*** RECORDS FOR THIS EXERCISE Section Begins ***

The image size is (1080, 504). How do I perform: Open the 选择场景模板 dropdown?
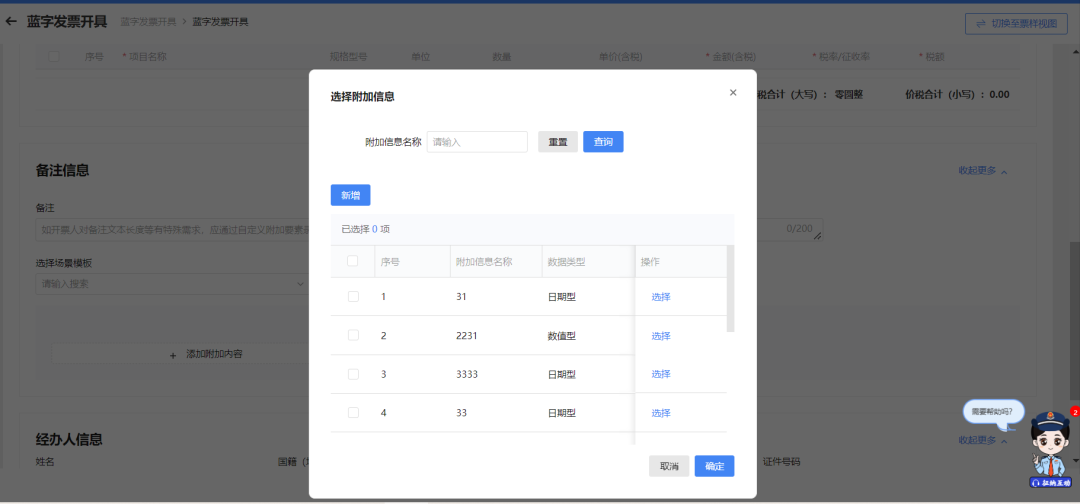click(170, 284)
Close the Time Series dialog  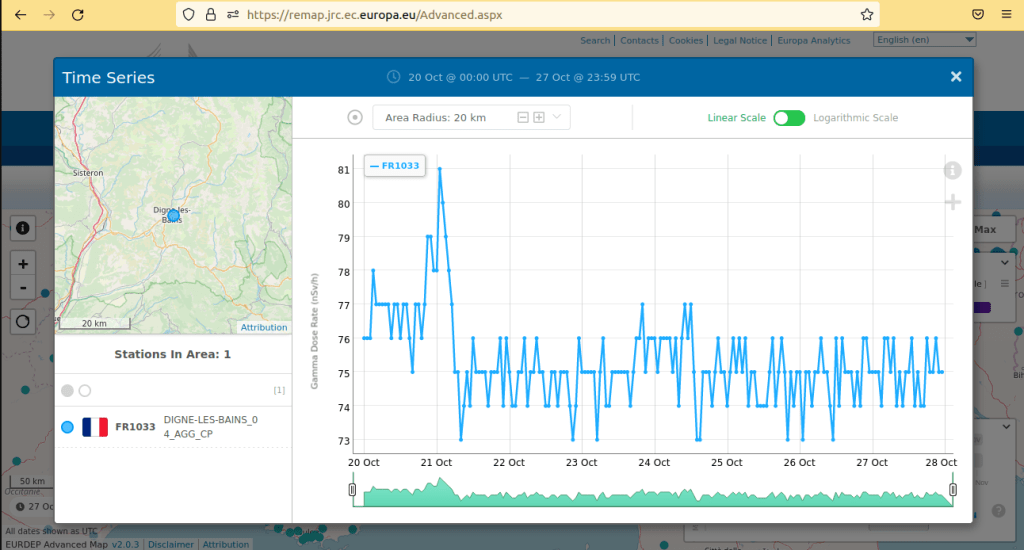(x=956, y=77)
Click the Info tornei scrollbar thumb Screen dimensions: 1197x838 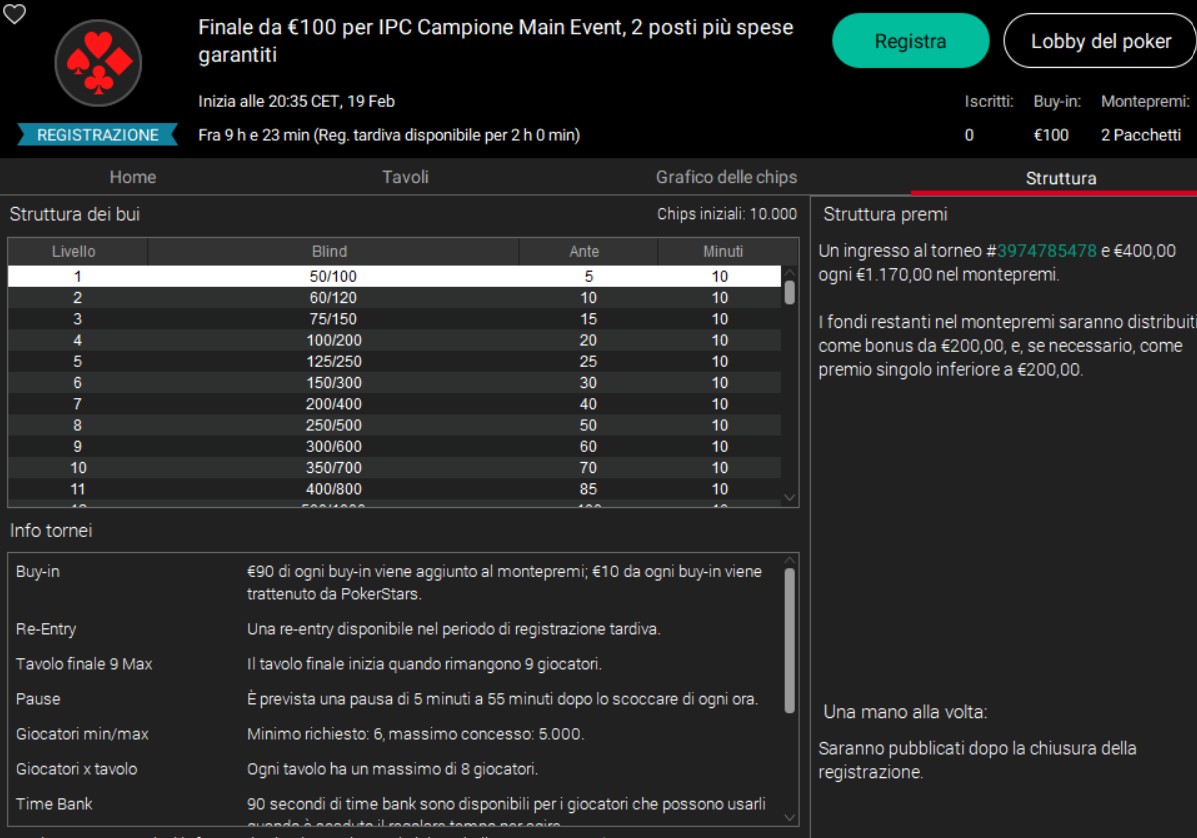click(790, 640)
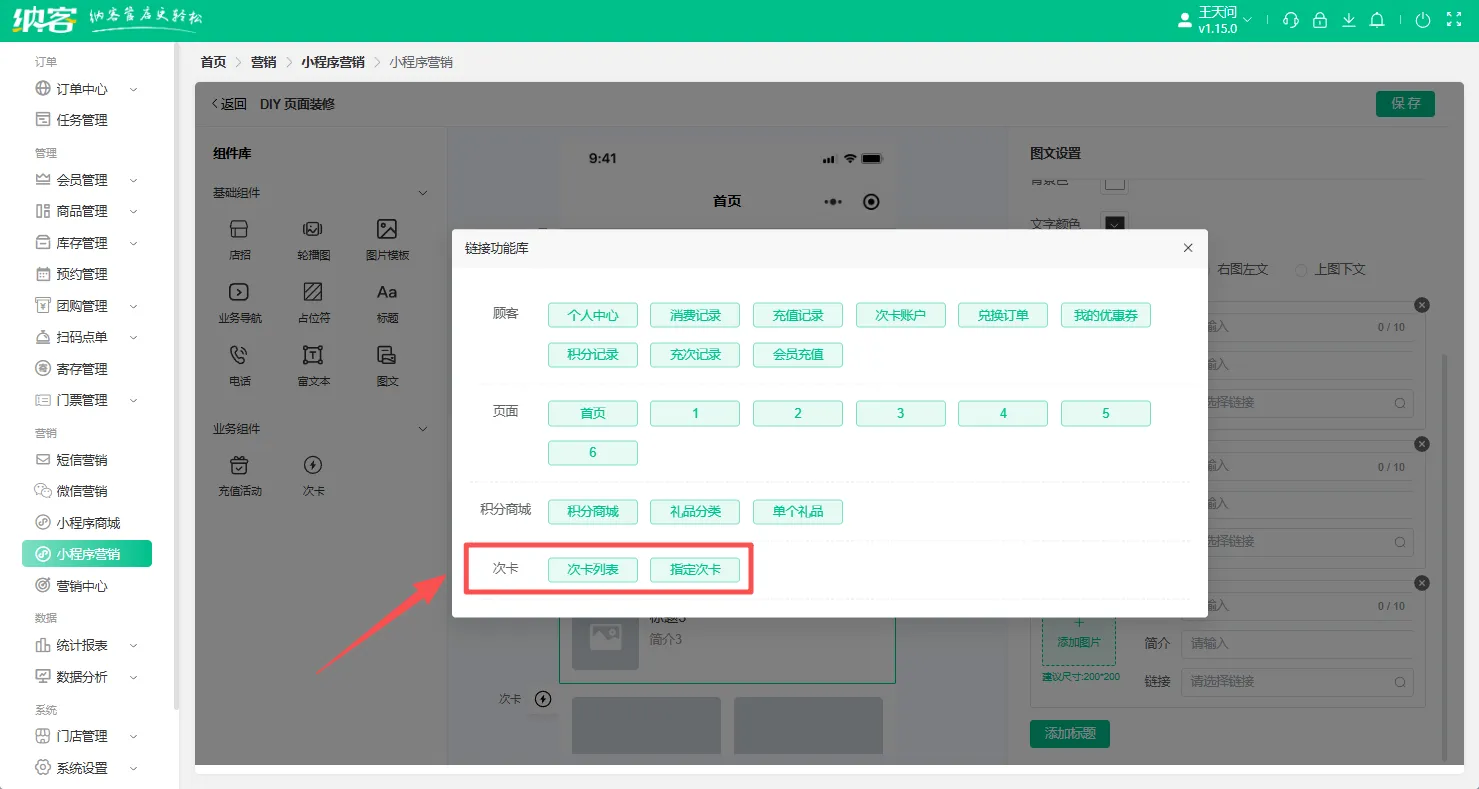
Task: Select the 上图下文 layout radio button
Action: point(1301,270)
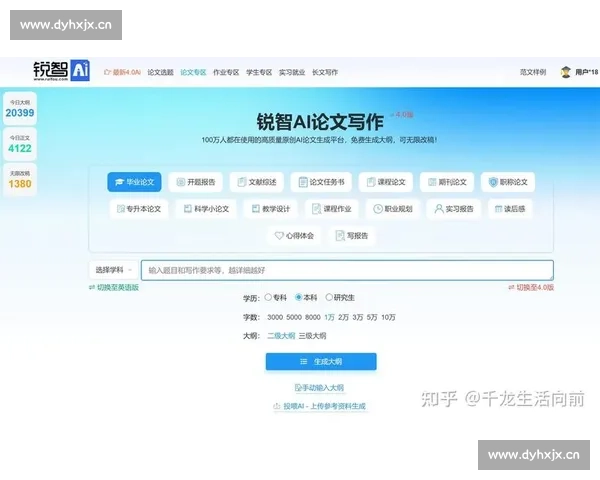This screenshot has height=480, width=600.
Task: Go to the 实习就业 navigation tab
Action: [292, 72]
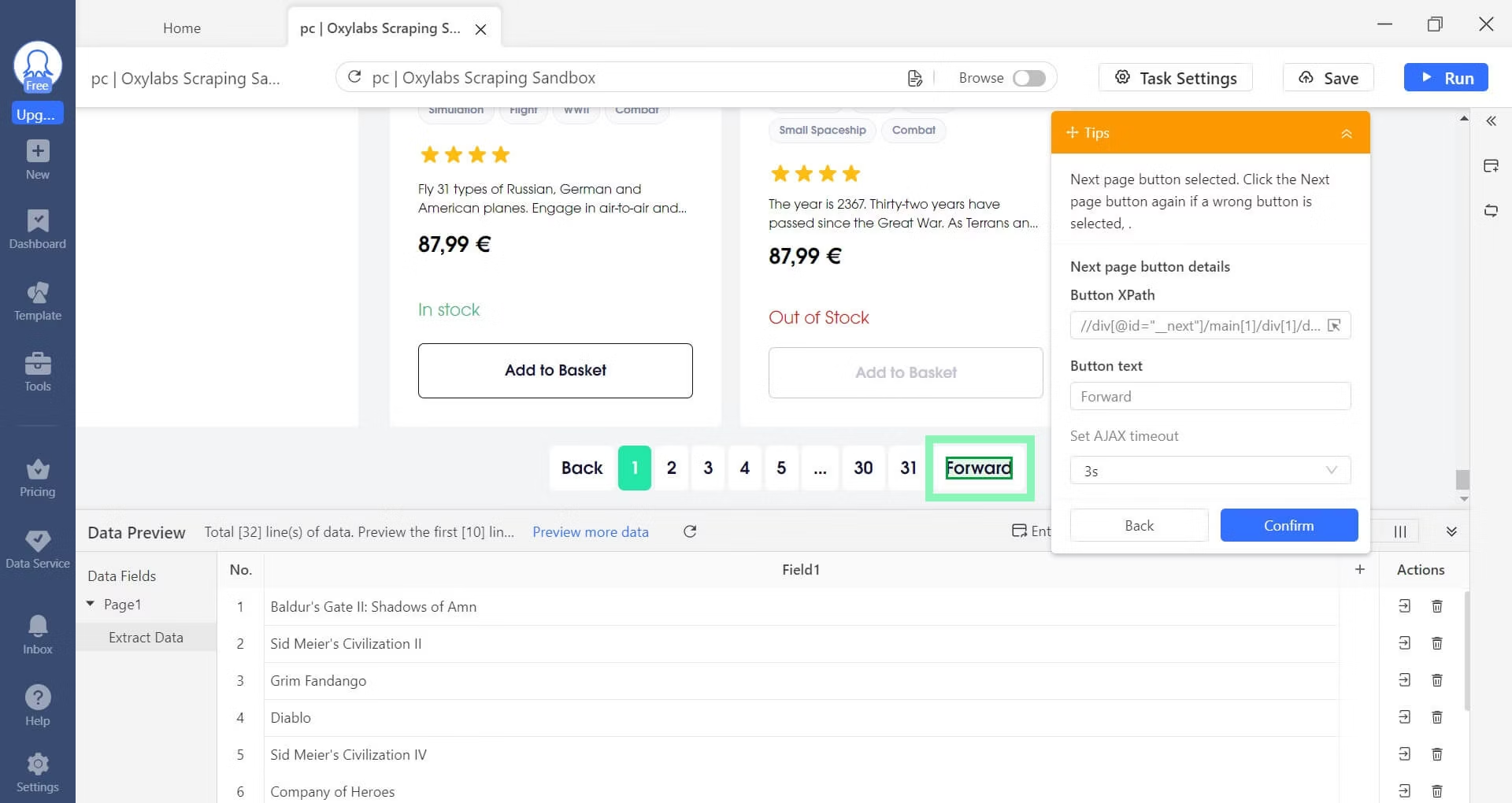Refresh the data preview
The image size is (1512, 803).
690,531
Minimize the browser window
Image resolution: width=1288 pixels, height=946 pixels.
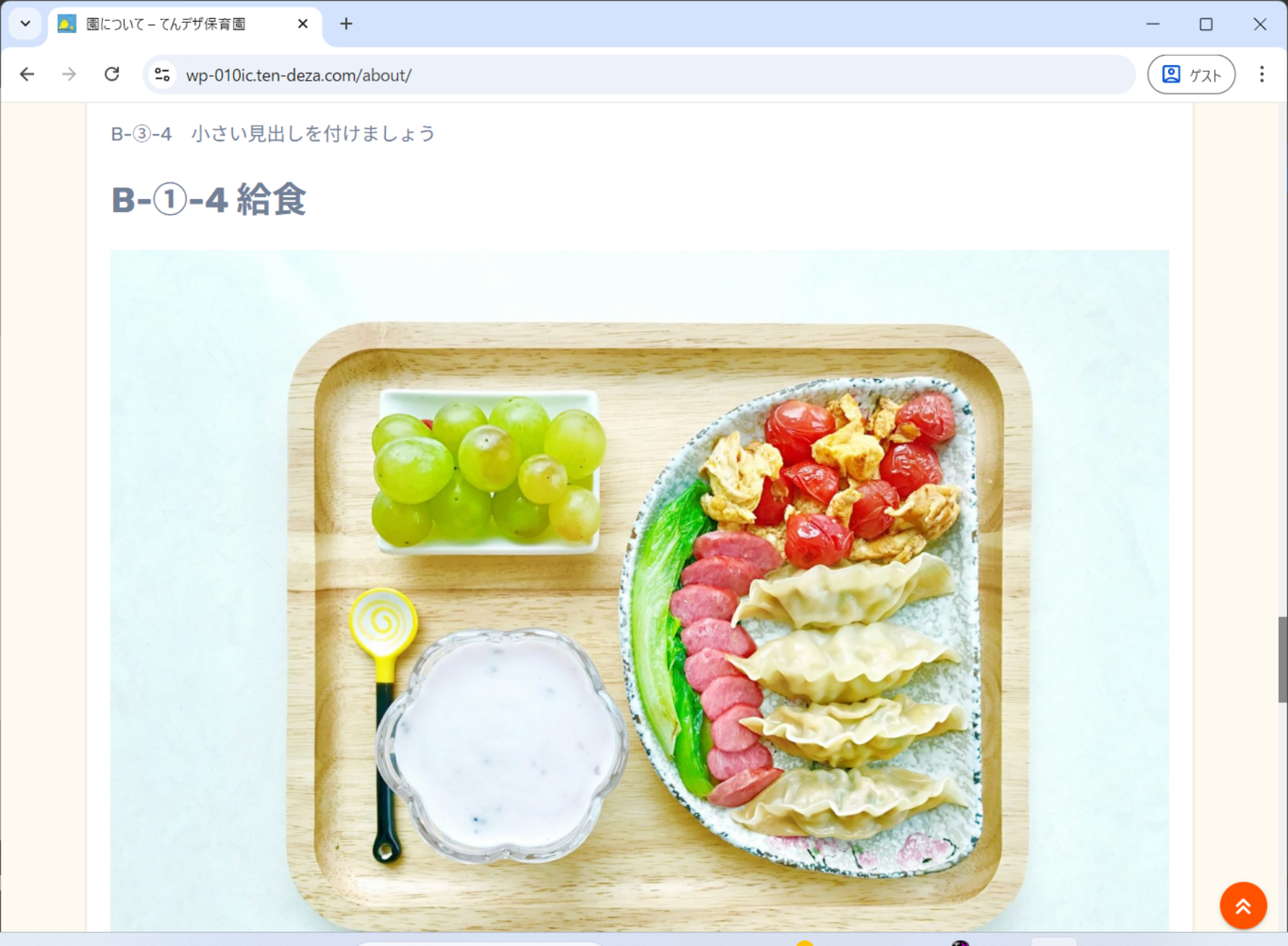click(x=1152, y=24)
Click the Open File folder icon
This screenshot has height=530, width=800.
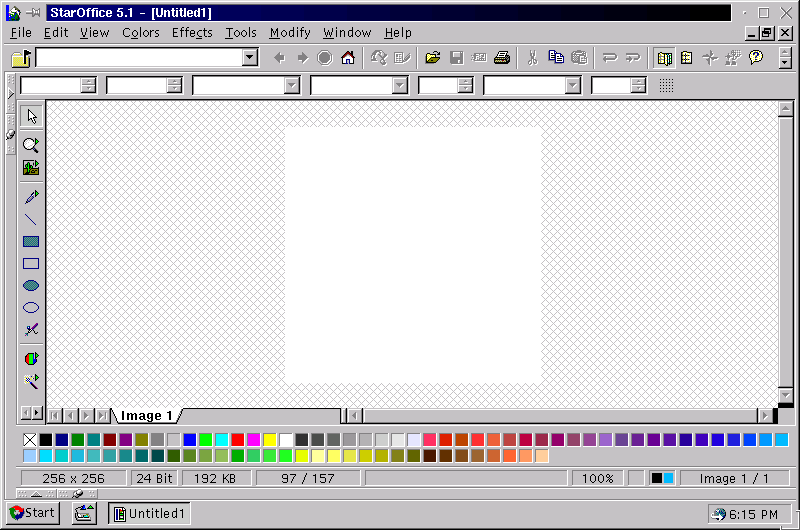(x=433, y=58)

*** RECORDS FOR THIS EXERCISE Section Ends ***

WORK TO BE COMPLETED. Set down again, exactly, the lines from the one with "Click the Open File folder icon" to the last line of the data, both included and pictures excluded.

TASK RESULT.
Click the Open File folder icon
This screenshot has height=530, width=800.
(x=433, y=58)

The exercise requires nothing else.